(Stored records)

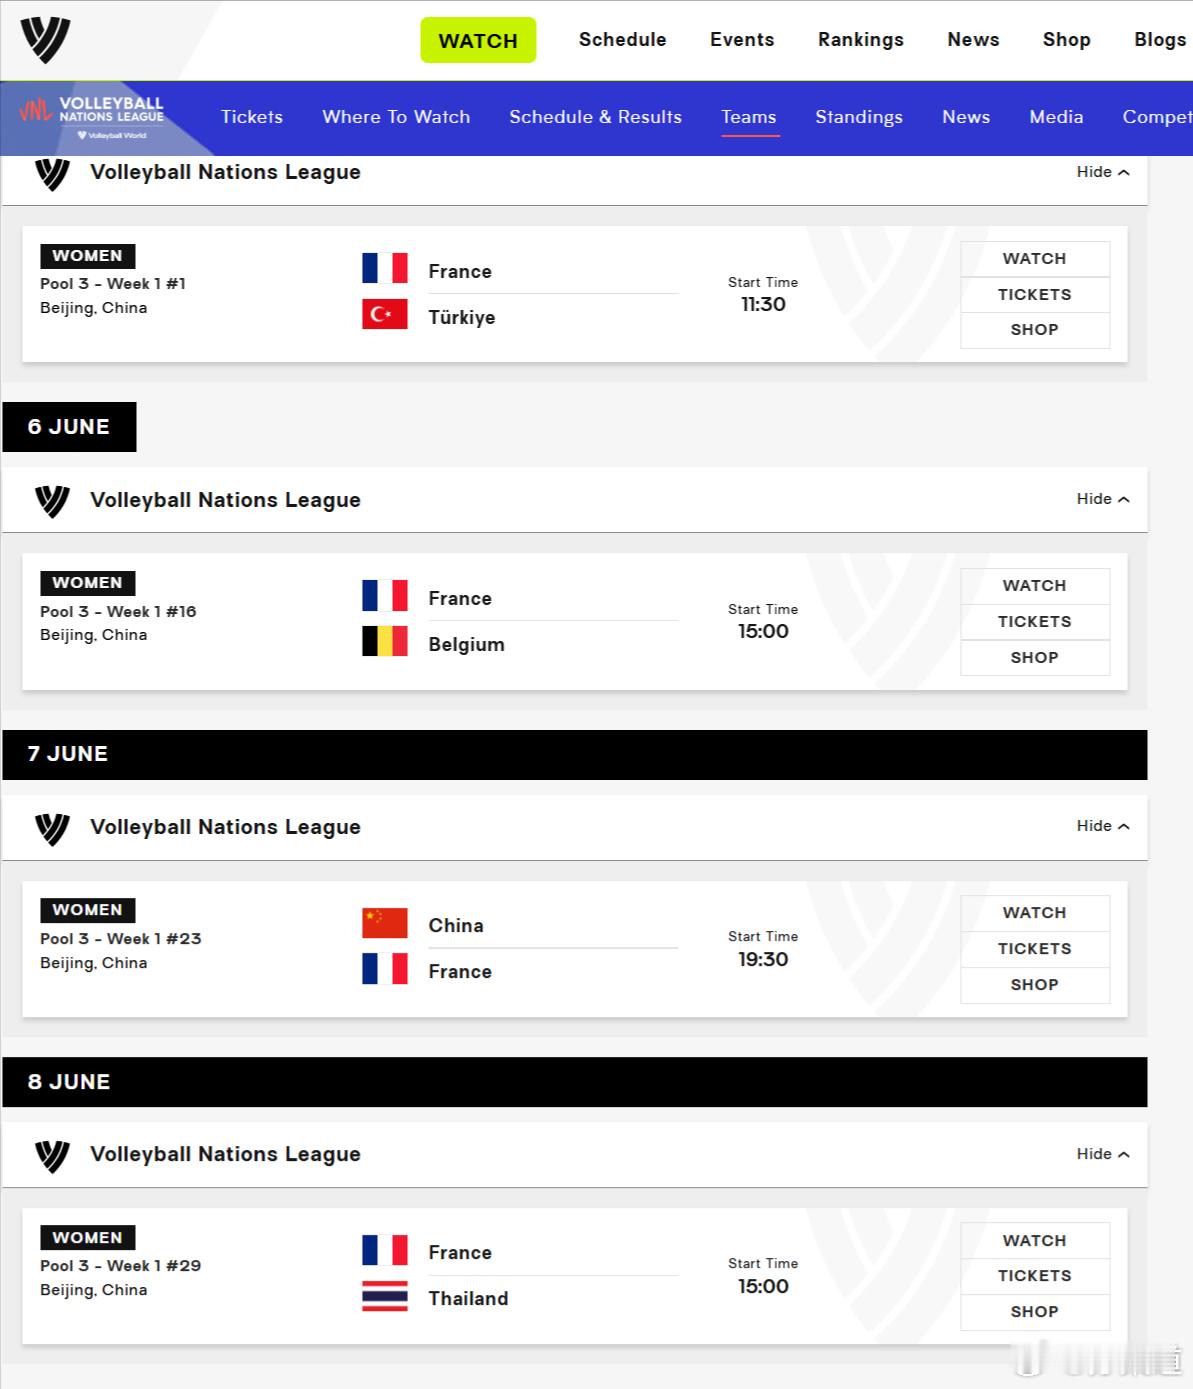Viewport: 1193px width, 1389px height.
Task: Click the France flag in the 6 June match
Action: [x=385, y=595]
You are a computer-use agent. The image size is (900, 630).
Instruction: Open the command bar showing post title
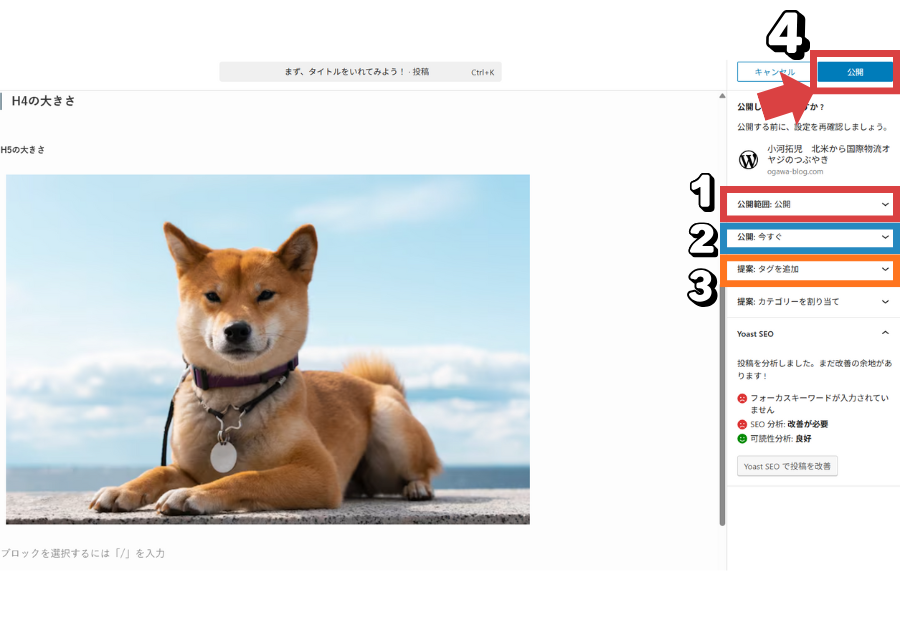[x=360, y=72]
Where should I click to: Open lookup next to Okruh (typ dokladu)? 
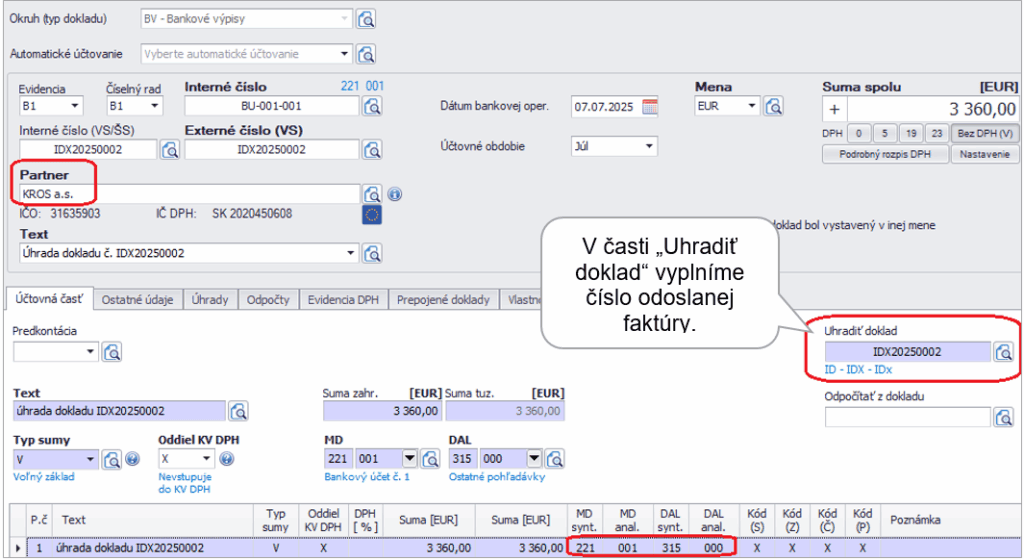coord(367,19)
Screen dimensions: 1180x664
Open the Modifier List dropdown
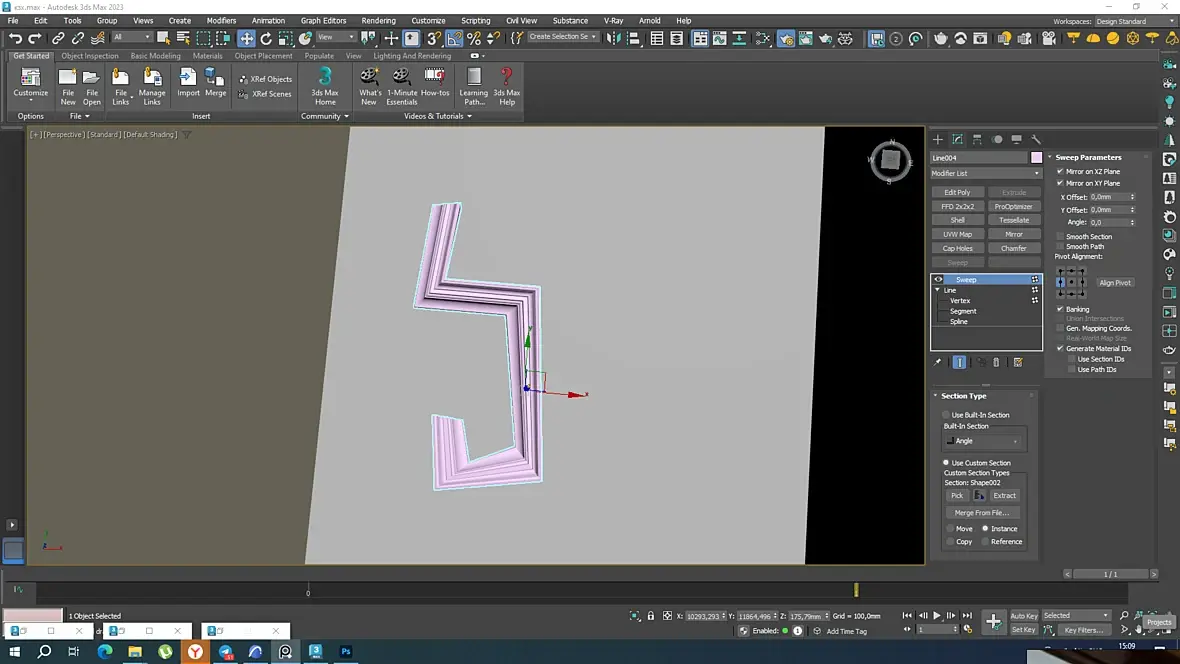tap(985, 173)
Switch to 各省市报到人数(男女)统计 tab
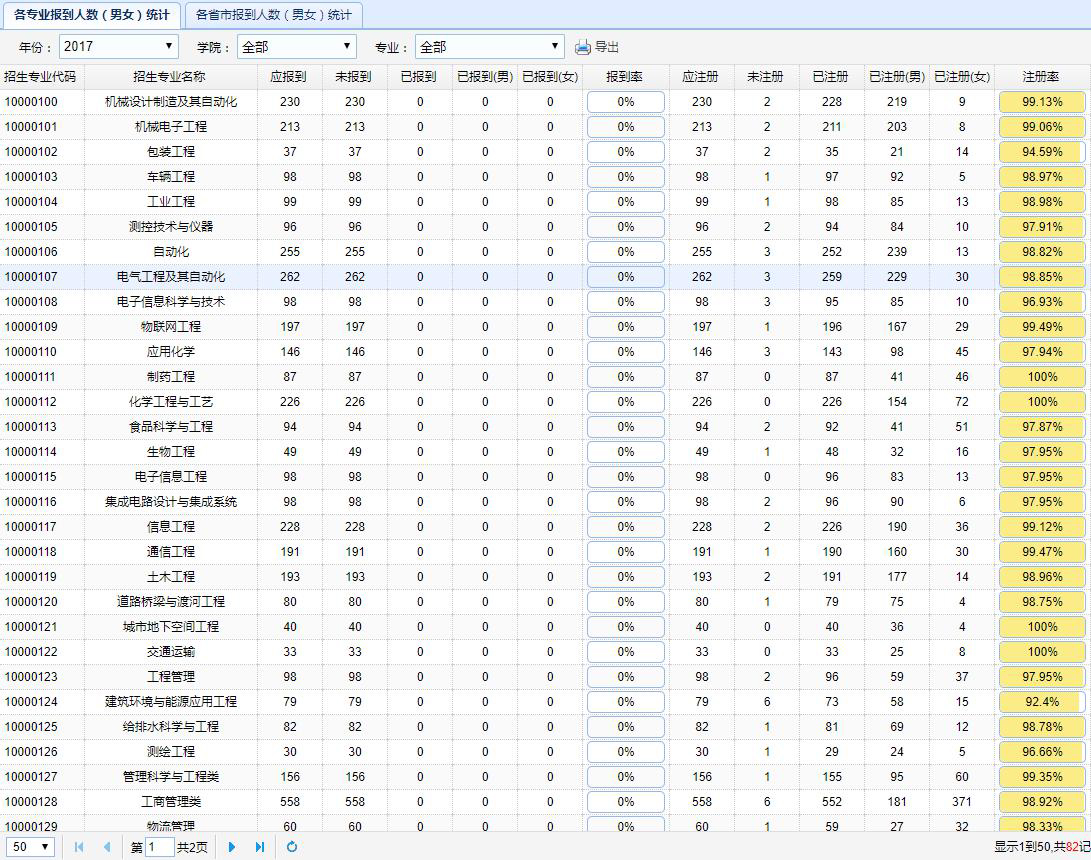This screenshot has width=1091, height=860. (273, 15)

- TASK OBJECTIVE: The lines from the one holding "Instruction: Open the" through the end of the entries are to be transcribed exactly, both ends included, with the pictures left out.

- TASK RESPONSE:
Instruction: Open the command bar showing post title
[x=360, y=72]
Where should I click to: Open lookup next to Okruh (typ dokladu)? 
coord(367,19)
Screen dimensions: 1180x664
Open the Modifier List dropdown
tap(985, 173)
Switch to 各省市报到人数(男女)统计 tab
This screenshot has width=1091, height=860. (273, 15)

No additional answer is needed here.